128. Women's magazines and television can play a useful part in drawing parents' attention to their children's needs, particularly if they do not adopt too much of a middle class approach. A recent experiment in group viewing in schools and technical colleges, and subsequent discussion of a television programme on Growth and Play, met with some success. One viewing group in a college of further education led to a course for parents in the following session. In this college a parents' club is to be formed. Most of those who took part in the group viewing had had no previous connection with a parent-teacher association or a technical college. Contact was usually made with them through circulars to parents in the primary schools. More extensive publicity for opportunities of this kind is needed since few young parents whose children had not reached school age and whose need may well have been greatest attended the groups. Some technical colleges which have developed NNEB courses [see Glossary] are becoming known as centres for work in child development and are receiving requests for discussion courses from parents, as well as from women who hope to work professionally with children. Many opportunities for parent education, formal and informal, occur in community centres and other forms of adult education.

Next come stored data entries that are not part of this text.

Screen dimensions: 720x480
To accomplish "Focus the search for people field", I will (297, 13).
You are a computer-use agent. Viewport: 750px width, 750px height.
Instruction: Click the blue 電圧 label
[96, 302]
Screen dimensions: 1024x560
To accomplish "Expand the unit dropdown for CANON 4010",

Together with others such as health visitors, teachers could become an important source of guidance for parents on what to do with children out of school.

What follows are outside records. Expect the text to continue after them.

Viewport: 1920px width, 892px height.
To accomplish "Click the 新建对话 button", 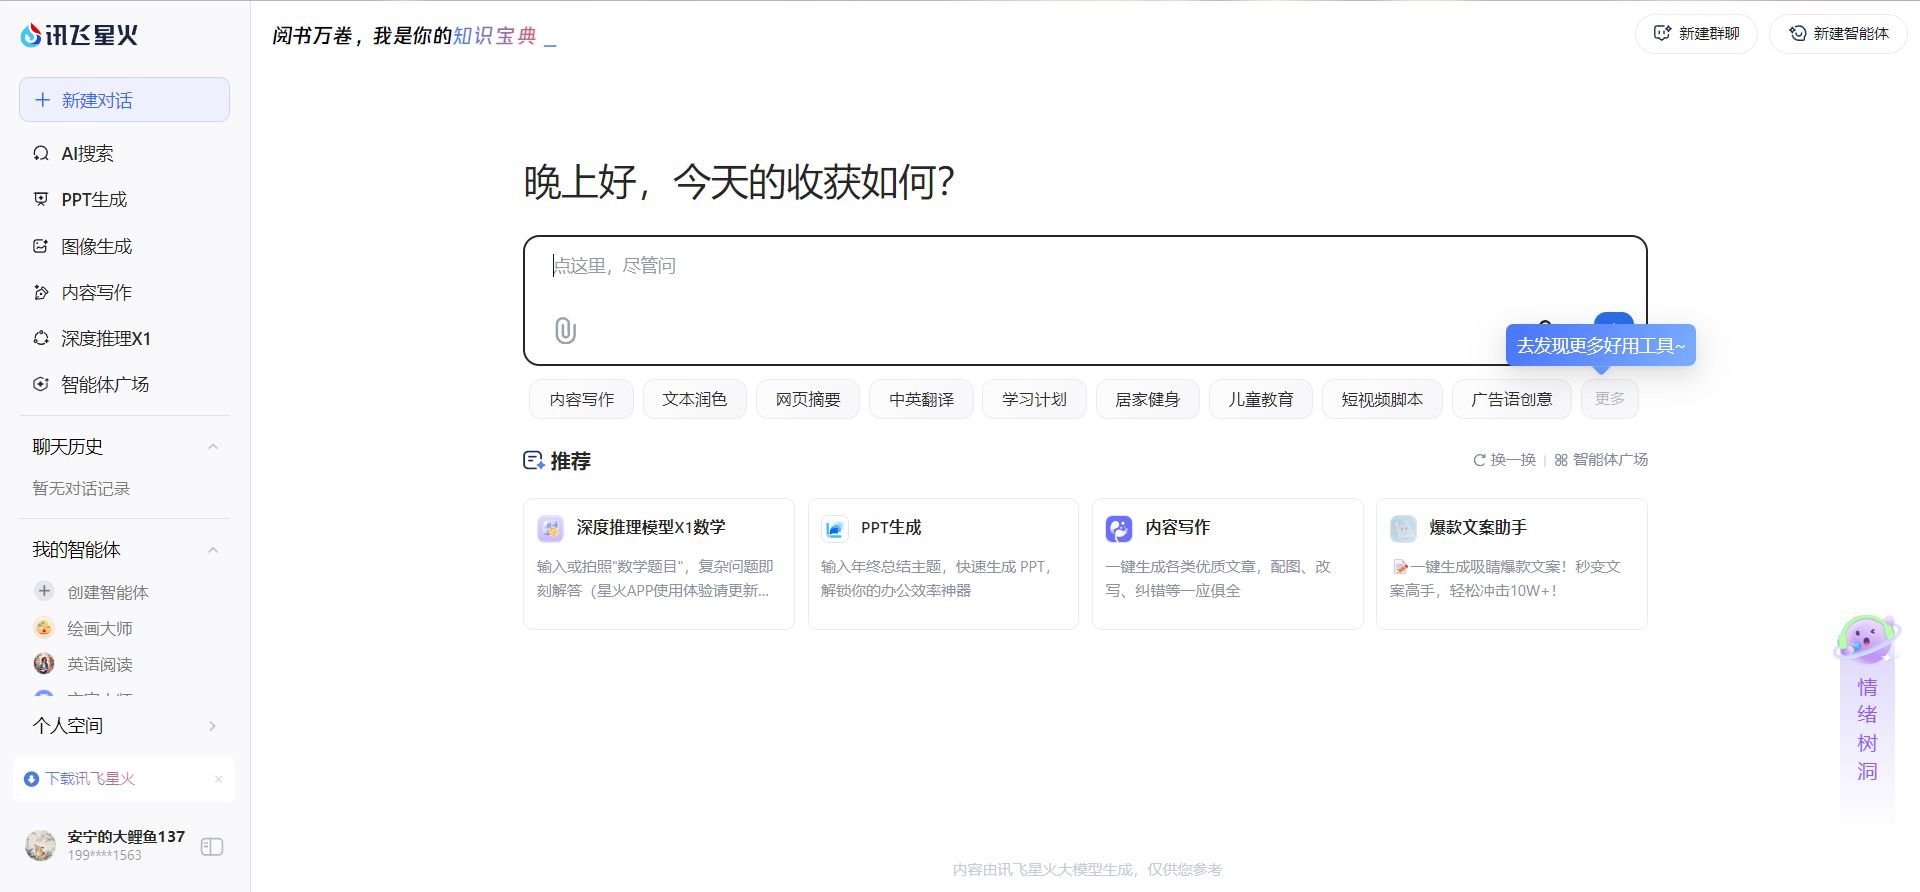I will [124, 100].
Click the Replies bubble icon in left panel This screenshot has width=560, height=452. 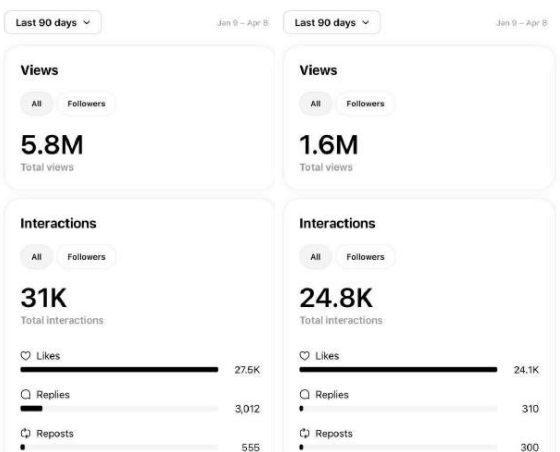click(x=25, y=395)
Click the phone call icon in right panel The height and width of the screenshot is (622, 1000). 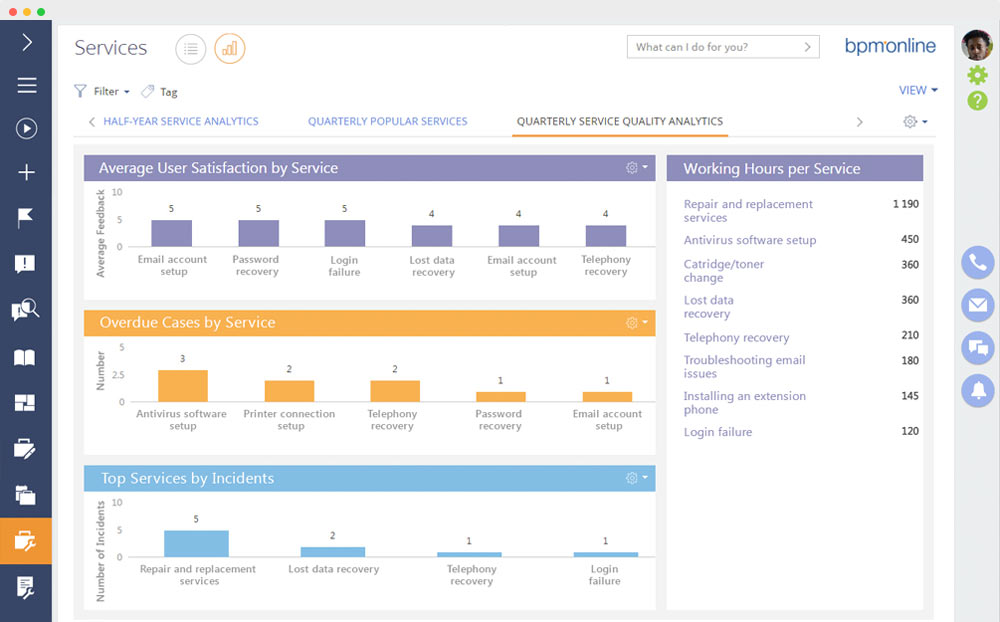point(977,263)
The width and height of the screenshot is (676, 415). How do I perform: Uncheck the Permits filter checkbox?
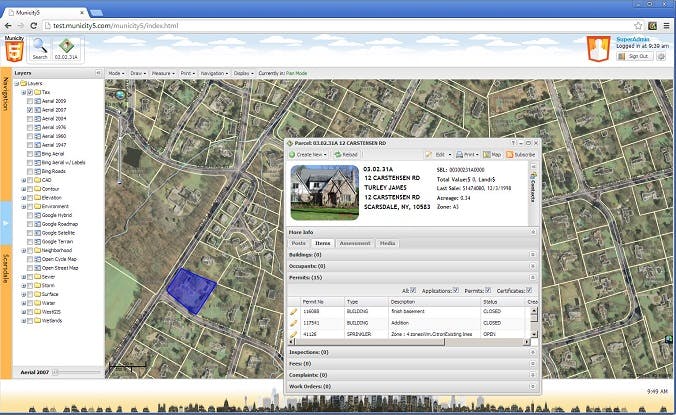pyautogui.click(x=488, y=290)
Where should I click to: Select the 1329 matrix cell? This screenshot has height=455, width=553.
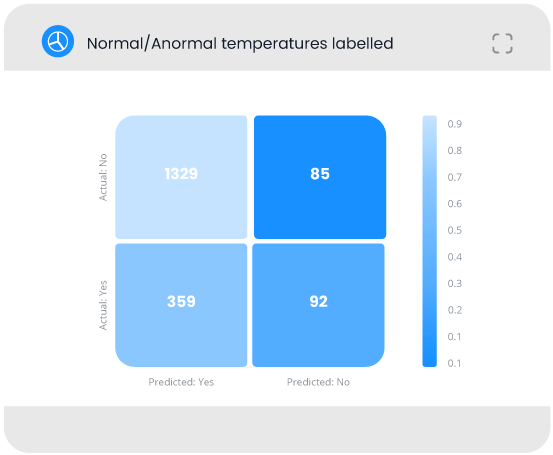tap(181, 177)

129. Much depends on the teachers. Every chapter could end thus - but perhaps it is even more apt here than elsewhere. Teachers are already hard pressed, and nowhere more so than in the very districts where the cooperation of parents is most needed and hardest to win. We are aware that in asking them to take on new burdens we are asking what will sometimes be next to impossible. Forty children will seem enough to many, without adding 80 fathers and mothers. Yet we are convinced that to make the effort will not only add depth to their understanding of their children but will also bring out that support from home which is still often latent. It has long been recognised that education is concerned with the whole man; henceforth it must be concerned with the whole family.

Recommendations
130. (i) All schools should have a programme for contact with children's homes to include:

(a) a regular system for the head and class teacher to meet parents before the child enters.

(b) arrangements for more formal private talks, preferably twice a year.

(c) open days to be held at times chosen to enable parents to attend.

(d) parents to be given booklets prepared by the schools to inform them in their choice of children's schools and as to how they are being educated.

(e) written reports on children to be made at least once a year; the child's work should be seen by parents.

(f) special efforts to make contact with parents who do not visit the schools.

(ii) The department of Education and Science should issue a booklet containing examples of good practices in parent-teacher relations. The Department should inform themselves of the steps taken by authorities to encourage schools to foster good relations.

(iii) Parents should be allowed to choose their children's primary school whenever this is possible. Authorities should take steps to improve schools which are shown to be consistently unpopular with parents.

(iv) Primary schools should be used as fully as possible out of ordinary hours.

(v) Heads should have a say in the evening use of their buildings. When buildings are heavily used two deputy head teachers should be appointed, one responsible for out of school activities. This would involve a modification of the Burnham provisions.

(vi) Parents and other adults should be invited to help the school with its out of school activities. Parents might contribute towards the cost of out of school activities, to supplement the costs borne by the local education authority.

(vii) Community schools should be developed in all areas but especially in educational priority areas.

References
1. Mays JB (1962) Education and the Urban Child Liverpool University Press.
2. Young M and McGeeney P A Junior School and Its Parents (forthcoming) Routledge Kegan and Paul.
3. Lindsey March The 'Education Shop' Report on a Social Experiment
4. Ministry of Education (1947) Further Education HMSO.
5. NUT (1962) The State of Our Schools Part 1, paragraph 28.